Regresó al escritorio para terminar el cuento. Narraba cómo la protagonista asesinaba a su hijo, ya que no soportaba su llanto. Describía cómo lo ahogaba lentamente con la almohada hasta dejar de sentir su respiración. Al terminarlo, vio el reloj. Ya eran las once de la mañana. Se le había pasado el tiempo muy rápido escribiendo. “¿Cómo puede ser?”, se preguntó. Por lo regular escribía de siente a diez de la mañana, luego ella se disponía a atender al bebé, hasta medio día y hacer algunas labores domésticas, para después de comer volver a escribir.
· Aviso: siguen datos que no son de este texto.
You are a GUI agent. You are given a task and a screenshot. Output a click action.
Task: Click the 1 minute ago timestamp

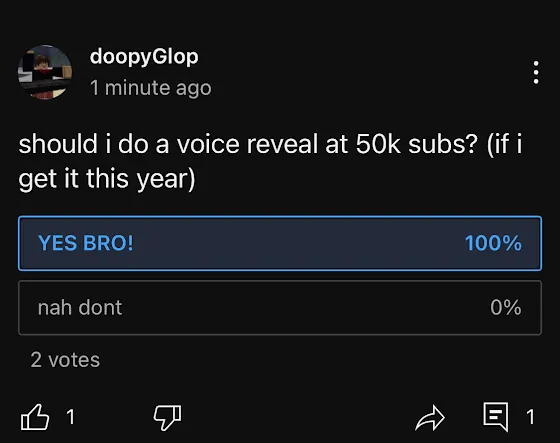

Ese día no fue así, cuando se paró de la silla, fue corriendo a ver al niño a la cuna. Ya no respiraba y tenía los labios morados. Lo cargó, le dio primeros auxilios que había aprendido hace tiempo en un curso en línea, pero él no volvía. No entendía la situación que estaba viviendo. Si hubiera sido por ella, nunca hubiera tenido hijos, pero su marido insistió, ella lo amaba y al final también adoró al niño. Levantó al bebé  y se arrellanó en ese sillón de terciopelo verde. Luego sintió que, a punto de estallar su cabeza, descansaba cómodamente en el terciopelo del alto respaldo, donde un día disfruto de grandes lecturas. Uno y mil pensamientos pasaron en su mente sobre lo que le fuera a decir su marido mientras besaba y abrazaba al bebé absorbiendo el calor que le quedaba al pequeño cuerpo.

 

Desde el periférico que lo llevaba a su casa, entre los árboles y los setos, pasaba por una alameda hasta que sintió un presentimiento, algo que le hacía un hueco en el corazón. Estacionó el carro en la entrada del porche. Mientras subió los escalones de la entrada principal, su corazón le empezó a palpitar más fuerte, a tal grado que sintió que las venas le iban a explotar, no había nadie ni en el recibidor ni en el comedor. Entró a su habitación y luego al estudio. Vi entonces l a luz de los ventanales que le daba en el rostro, el alto respaldo de un sillón de terciopelo verde, la cabeza de su esposa en el sillón, la mano de ella acariciando el rostro del bebé.